Start Provided material

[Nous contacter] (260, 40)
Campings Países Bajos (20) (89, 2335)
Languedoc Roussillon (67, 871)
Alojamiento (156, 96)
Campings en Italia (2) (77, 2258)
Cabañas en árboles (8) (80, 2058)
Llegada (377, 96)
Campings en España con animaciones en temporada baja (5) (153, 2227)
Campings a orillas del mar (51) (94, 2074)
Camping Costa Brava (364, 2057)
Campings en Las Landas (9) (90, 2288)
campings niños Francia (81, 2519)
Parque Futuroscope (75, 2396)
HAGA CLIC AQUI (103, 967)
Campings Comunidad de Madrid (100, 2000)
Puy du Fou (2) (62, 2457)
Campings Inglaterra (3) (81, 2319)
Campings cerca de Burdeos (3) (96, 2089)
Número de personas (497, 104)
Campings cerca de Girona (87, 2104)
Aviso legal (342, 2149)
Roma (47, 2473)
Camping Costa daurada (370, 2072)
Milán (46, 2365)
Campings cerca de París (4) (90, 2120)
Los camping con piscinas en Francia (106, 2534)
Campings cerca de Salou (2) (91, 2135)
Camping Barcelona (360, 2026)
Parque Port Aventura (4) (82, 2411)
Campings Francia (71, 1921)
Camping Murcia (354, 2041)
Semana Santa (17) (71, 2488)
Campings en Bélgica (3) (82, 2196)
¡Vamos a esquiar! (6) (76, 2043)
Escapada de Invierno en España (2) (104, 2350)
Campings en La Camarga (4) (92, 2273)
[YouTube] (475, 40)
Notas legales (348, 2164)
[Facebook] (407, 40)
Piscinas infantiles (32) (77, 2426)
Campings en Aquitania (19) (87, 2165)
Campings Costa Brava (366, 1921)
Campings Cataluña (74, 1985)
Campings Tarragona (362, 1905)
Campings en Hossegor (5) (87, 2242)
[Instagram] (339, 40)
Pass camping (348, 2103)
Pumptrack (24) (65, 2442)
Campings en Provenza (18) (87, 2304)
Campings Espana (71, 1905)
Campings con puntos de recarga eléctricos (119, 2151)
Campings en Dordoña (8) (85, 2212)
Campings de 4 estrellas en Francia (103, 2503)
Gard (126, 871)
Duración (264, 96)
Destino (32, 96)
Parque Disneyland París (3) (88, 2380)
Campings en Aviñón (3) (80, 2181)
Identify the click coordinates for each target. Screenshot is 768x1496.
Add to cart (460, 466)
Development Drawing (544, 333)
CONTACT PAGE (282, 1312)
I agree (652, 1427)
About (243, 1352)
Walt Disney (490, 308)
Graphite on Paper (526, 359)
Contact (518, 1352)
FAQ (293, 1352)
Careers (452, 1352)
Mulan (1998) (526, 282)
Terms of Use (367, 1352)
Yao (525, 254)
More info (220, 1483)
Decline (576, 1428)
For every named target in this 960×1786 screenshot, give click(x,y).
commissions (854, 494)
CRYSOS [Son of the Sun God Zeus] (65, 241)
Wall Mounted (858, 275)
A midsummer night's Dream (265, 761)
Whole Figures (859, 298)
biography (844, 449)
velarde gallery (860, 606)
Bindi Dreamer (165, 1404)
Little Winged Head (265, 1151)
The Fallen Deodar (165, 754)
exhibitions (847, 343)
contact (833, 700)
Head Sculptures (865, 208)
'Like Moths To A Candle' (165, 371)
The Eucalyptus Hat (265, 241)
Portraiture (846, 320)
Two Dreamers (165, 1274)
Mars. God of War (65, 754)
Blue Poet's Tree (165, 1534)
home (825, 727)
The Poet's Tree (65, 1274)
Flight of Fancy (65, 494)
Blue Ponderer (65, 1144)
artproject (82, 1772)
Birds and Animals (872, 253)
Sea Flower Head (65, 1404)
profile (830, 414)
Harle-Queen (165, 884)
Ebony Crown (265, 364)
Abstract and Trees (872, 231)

End Provided material

Rewrite every row from the line with "Identify the click" to the line with "Mulan (1998) (526, 282)", both included. Shift each coordinate pair by adding 63 to both the x and y values, and leave all other text unchanged.

[Written answer]:
Identify the click coordinates for each target. Screenshot is 768x1496.
Add to cart (523, 529)
Development Drawing (607, 396)
CONTACT PAGE (345, 1375)
I agree (715, 1490)
About (306, 1415)
Walt Disney (553, 371)
Graphite on Paper (589, 422)
Contact (581, 1415)
FAQ (356, 1415)
Careers (515, 1415)
Mulan (1998) (589, 345)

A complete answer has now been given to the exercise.